Wednesday 1 August 2018

Nowhere to glow for nuclear waste


Letter submitted to The Guardian:
Your environment editor’s front page story (“Allow nuclear waste disposal under national parks, say MPs,” 31 July; https://www.theguardian.com/environment/2018/jul/31/allow-nuclear-waste-disposal-in-national-parks-say-mps) understandably concentrates on the most egregiously unacceptable recommendation of the business and energy select committee report on burying  radioactive waste.

However, there are other unacceptable elements of this select committee inquiry, which is not like any usual select committee proceedings, as it does not just make recommendations which ministers may or may not chose to accept, but is regarded by ministers as an integral part of the legitimisation of the government’s contentious proposals for subterranean emplacement  of nuclear waste in a policy that amounts long term to ‘out-of-sight, out-of-mind.’

One recommendation made by the committee states: “It is of paramount importance that prospective host communities understand how their ‘right of withdrawal’ interacts with the development consent orders for boreholes and geological disposal…The Government should clarify the degree of priority afforded to community consent in the national policy statement for nuclear waste (NPS) in a way that is accessible to a lay audience so as to give prospective communities all the tools they need to engage with the siting process.” (Paragraph 44)  

But as important as ‘host’ communities are ‘affected’ communities, through which thousands of transports of nuclear waste will take place, which formed the core of my own submission to the committee in June. This issue was fleetingly raised in the oral evidence session on 10 July , when Conservative MP Mark Pawsey asked one inquiry witness, Bruce McKirdy, managing director of Radioactive Waste Management Ltd: “Is it your view that communities are more concerned about transport of material to the facility or the actual storage of the material once it is there?”(Q58)
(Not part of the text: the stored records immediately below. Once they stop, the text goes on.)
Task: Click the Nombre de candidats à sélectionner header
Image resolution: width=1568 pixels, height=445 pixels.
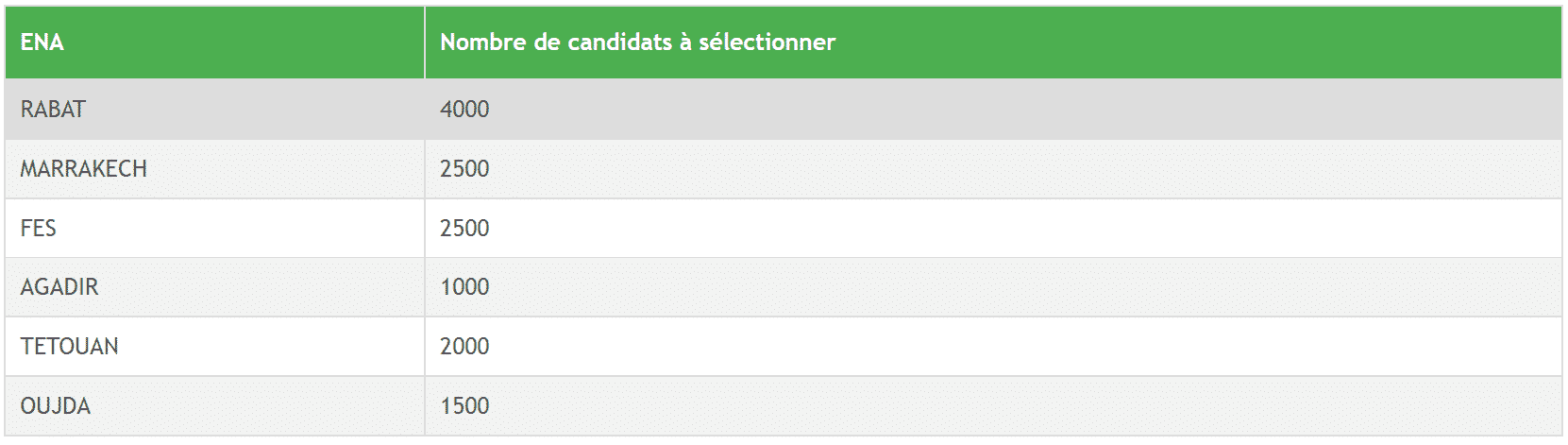Action: point(993,43)
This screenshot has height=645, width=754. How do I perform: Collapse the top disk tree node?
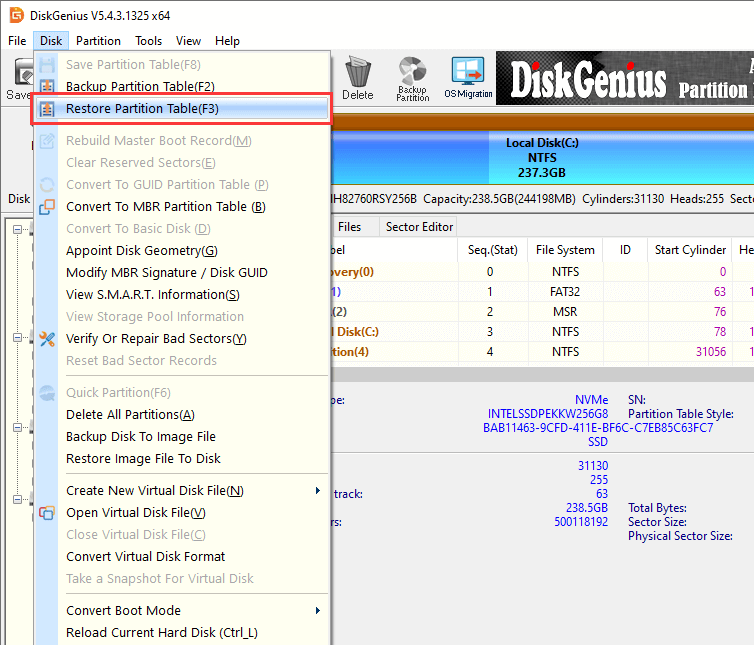tap(19, 230)
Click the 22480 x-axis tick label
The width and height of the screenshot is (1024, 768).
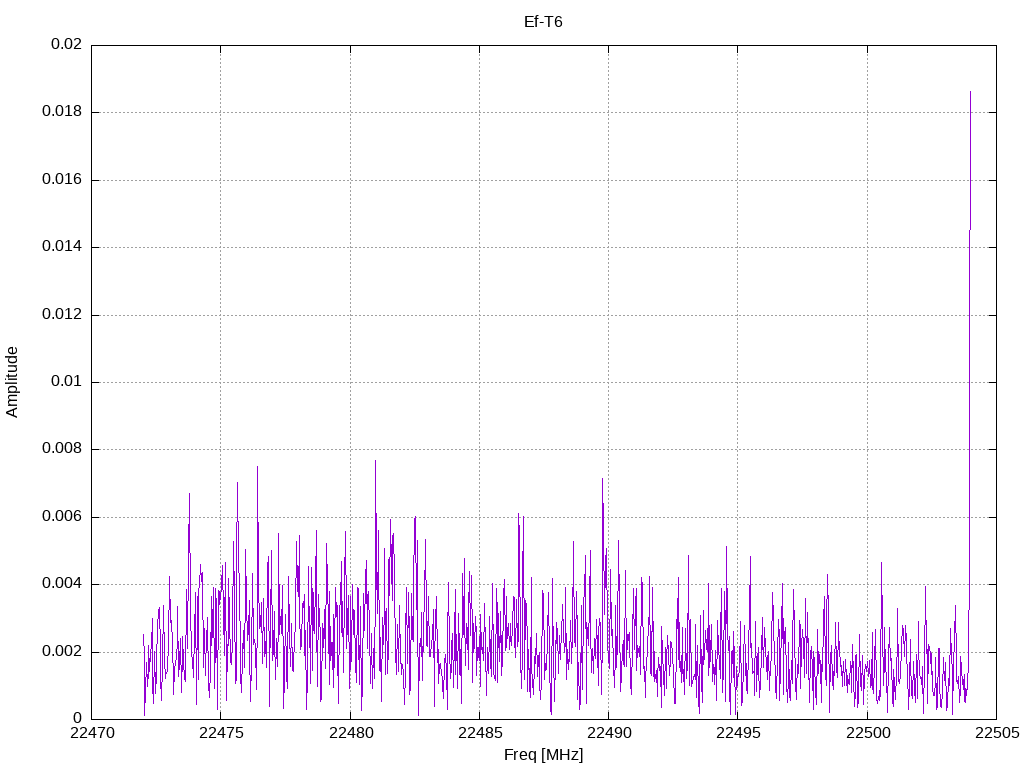(x=350, y=733)
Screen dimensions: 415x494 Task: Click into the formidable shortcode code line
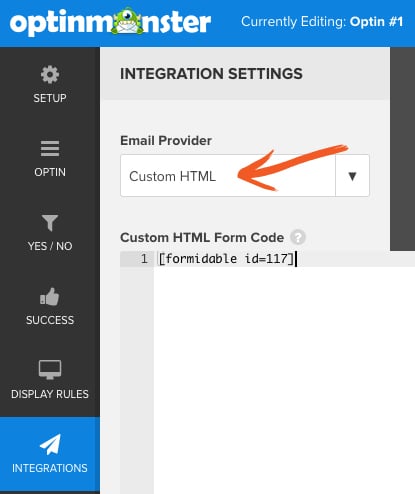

McKirdy replied: We have heard both views.  They are generally concerned about transport and immediate environmental effects…”

After a series of email exchanges in June with the committee clerk over my written submission, the committee declined to publish it, nor did they make any reference to  the potential health and safety impact of  many transports  by rail and/or road of  very dangerous radioactive wastes through possible hundreds of  en route communities.
 
In ignoring this crucial issue, the committee has failed to properly scrutinise the government proposals and has, by default,  endorsed a prospective  future threat to  human health and welfare for many decades as the very long- lived radioactive waste is transported to the repository.